[OpenAFS] Can't get this going on Coraid CLN22 (Debian).

Ed L. Cashin ecashin@coraid.com
Fri, 30 Mar 2007 15:36:16 -0400


On Thu, Mar 29, 2007 at 08:00:49PM -0500, Tony Shadwick wrote:
> I won't call it "fixed", but with much help from the guys in #openafs, 
> we did get things working.

That's great!

...
> The stack size is set to 8192.  We had to change that to unlimited,
> then things started working, so ulimit -s unlimited.

I see.

> Ed, if you see this...any thoughts on what might cause this?

Well, an OpenAFS process probably has a large array or similar data
structure on its stack (usually a function-local variable in a C
program).

The ulimit is a system setting that prevents processes from using a
large amount of memory for stack space.  On the CLN or other server,
especially one without swap space, that limit could help to prevent a
greedy user process from consuming the RAM that the system needs to
perform well.

The setting is a trade off.  By removing the limit, you give processes
greater freedom while losing the stability that the limit can provide.

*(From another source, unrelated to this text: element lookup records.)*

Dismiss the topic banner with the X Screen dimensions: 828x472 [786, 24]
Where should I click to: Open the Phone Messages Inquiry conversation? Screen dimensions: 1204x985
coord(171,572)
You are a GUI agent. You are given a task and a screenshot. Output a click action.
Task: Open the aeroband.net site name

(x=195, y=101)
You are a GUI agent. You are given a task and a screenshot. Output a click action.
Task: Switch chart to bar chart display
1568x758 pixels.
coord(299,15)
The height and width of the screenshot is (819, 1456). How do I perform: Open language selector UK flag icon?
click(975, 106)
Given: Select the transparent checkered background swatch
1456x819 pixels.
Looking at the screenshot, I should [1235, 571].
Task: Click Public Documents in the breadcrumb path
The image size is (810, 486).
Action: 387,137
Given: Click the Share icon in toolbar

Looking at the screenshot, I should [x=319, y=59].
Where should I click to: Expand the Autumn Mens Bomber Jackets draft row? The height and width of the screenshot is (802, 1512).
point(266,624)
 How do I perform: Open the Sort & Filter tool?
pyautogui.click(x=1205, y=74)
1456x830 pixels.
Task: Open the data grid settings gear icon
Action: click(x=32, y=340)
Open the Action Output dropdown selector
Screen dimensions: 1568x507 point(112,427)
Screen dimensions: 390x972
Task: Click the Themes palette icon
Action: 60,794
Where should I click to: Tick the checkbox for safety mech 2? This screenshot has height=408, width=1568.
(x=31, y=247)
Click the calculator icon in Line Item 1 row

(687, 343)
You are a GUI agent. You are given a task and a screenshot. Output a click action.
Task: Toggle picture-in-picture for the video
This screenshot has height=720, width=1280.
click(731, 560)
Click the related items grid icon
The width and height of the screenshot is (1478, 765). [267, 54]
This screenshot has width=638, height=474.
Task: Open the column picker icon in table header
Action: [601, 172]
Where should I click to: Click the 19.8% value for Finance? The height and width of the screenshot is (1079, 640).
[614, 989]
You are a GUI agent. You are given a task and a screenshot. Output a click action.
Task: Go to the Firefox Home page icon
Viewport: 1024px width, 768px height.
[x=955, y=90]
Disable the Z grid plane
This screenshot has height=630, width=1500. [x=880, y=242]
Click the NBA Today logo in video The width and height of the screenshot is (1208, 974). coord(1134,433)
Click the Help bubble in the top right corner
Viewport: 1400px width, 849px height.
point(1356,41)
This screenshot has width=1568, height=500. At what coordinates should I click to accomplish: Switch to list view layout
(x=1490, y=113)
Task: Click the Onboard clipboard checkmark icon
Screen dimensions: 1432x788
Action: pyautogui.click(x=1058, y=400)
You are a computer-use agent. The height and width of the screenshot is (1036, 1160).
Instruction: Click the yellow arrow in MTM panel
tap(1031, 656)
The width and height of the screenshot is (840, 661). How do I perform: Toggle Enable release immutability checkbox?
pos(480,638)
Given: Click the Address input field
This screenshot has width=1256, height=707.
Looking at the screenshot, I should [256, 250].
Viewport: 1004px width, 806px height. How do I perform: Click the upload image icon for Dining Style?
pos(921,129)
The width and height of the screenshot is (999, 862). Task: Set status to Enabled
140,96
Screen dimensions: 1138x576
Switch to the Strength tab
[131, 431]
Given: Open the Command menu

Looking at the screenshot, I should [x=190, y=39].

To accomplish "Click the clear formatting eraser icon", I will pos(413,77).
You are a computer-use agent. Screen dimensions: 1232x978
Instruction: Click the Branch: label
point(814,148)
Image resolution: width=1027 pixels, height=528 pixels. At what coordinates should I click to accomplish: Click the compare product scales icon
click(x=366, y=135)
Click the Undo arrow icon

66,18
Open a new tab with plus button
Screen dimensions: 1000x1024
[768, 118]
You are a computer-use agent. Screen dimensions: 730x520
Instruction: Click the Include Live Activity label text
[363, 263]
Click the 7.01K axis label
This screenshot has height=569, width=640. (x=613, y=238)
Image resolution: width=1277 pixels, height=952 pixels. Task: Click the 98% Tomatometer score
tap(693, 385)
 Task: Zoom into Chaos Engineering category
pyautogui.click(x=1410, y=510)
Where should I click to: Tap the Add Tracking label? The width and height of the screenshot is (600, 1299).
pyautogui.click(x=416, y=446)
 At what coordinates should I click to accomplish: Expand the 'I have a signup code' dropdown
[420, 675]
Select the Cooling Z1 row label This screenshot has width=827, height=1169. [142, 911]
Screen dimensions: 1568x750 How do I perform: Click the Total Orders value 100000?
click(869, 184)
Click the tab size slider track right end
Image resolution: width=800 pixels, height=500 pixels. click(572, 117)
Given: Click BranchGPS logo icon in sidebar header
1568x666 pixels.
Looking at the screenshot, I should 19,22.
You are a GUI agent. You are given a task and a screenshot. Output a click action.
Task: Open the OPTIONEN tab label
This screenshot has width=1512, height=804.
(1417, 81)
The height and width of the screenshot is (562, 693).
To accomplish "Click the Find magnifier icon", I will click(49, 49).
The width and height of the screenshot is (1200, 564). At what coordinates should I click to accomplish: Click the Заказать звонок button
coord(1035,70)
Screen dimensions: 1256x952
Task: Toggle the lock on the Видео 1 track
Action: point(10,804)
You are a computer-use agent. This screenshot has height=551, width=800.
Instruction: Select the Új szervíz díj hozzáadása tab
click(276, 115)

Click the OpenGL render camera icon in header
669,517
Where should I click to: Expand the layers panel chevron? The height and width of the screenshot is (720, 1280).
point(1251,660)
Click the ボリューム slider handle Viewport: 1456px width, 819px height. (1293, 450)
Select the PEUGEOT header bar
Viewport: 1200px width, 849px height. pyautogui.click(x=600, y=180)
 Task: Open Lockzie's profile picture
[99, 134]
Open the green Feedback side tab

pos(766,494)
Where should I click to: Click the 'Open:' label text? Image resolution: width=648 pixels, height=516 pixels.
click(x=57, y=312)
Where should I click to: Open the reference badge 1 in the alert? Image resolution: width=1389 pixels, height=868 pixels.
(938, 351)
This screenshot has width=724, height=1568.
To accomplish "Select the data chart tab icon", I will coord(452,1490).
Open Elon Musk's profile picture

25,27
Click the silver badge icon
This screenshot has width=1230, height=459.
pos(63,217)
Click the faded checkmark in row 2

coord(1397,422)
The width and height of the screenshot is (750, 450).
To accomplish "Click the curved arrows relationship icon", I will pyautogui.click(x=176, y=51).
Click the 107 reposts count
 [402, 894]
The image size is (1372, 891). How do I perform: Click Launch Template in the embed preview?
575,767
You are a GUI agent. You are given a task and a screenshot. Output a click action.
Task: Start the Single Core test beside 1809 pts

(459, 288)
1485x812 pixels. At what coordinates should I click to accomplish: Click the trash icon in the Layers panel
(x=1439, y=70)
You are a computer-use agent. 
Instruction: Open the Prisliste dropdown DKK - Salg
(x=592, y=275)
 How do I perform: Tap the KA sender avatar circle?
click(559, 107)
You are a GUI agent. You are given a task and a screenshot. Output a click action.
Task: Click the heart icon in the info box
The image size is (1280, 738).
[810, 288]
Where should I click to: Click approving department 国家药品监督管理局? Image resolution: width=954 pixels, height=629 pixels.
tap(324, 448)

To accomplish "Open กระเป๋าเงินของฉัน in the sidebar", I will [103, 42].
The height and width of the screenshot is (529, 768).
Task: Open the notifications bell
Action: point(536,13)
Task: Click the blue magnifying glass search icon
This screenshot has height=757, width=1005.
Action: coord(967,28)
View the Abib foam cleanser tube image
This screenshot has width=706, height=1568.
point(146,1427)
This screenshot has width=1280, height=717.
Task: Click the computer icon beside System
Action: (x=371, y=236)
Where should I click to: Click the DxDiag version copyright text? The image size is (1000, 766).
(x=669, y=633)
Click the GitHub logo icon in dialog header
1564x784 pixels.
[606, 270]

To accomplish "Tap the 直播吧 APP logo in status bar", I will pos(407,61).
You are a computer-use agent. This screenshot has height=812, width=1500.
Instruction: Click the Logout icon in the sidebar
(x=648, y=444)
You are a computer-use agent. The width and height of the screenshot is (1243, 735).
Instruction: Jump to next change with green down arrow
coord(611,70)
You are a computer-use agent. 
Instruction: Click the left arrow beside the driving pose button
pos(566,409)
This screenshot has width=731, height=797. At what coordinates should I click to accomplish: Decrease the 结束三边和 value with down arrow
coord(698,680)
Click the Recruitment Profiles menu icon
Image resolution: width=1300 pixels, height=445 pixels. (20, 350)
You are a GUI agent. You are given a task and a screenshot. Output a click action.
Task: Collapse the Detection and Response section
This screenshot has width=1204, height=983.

In the end, user processes can usually perform a denial of service
attack somehow on the local host, whether it's with the notorious
"fork bomb" or some more insidious exploitation of a weakness in the
kernel.  Still, multi-level security is a good policy.

> I've been instructed to file a bug report on openafs-bugs, and to debian 
> regarding the package, as the /etc/init.d/openafs-filserver script has 
> to be modified to do ulimit -s unlimited at each startup, as the setting 
> is a per-session thing.  Speculation as to the cause is welcome.

A per-session setting sounds like a good solution.

> Please don't think a small thing of this.  I've spent well over 40 
> hours, along with the help of several people to weed this out!

Yes, it sounds like it was quite a lot of work.  I'm glad that the
OpenAFS developers were so helpful and responsive, and I hope that
your solution will be found by others in the mailing list archives.

Congrats on recruiting allies and tracking it down!

-- 
  Ed L Cashin <ecashin@coraid.com>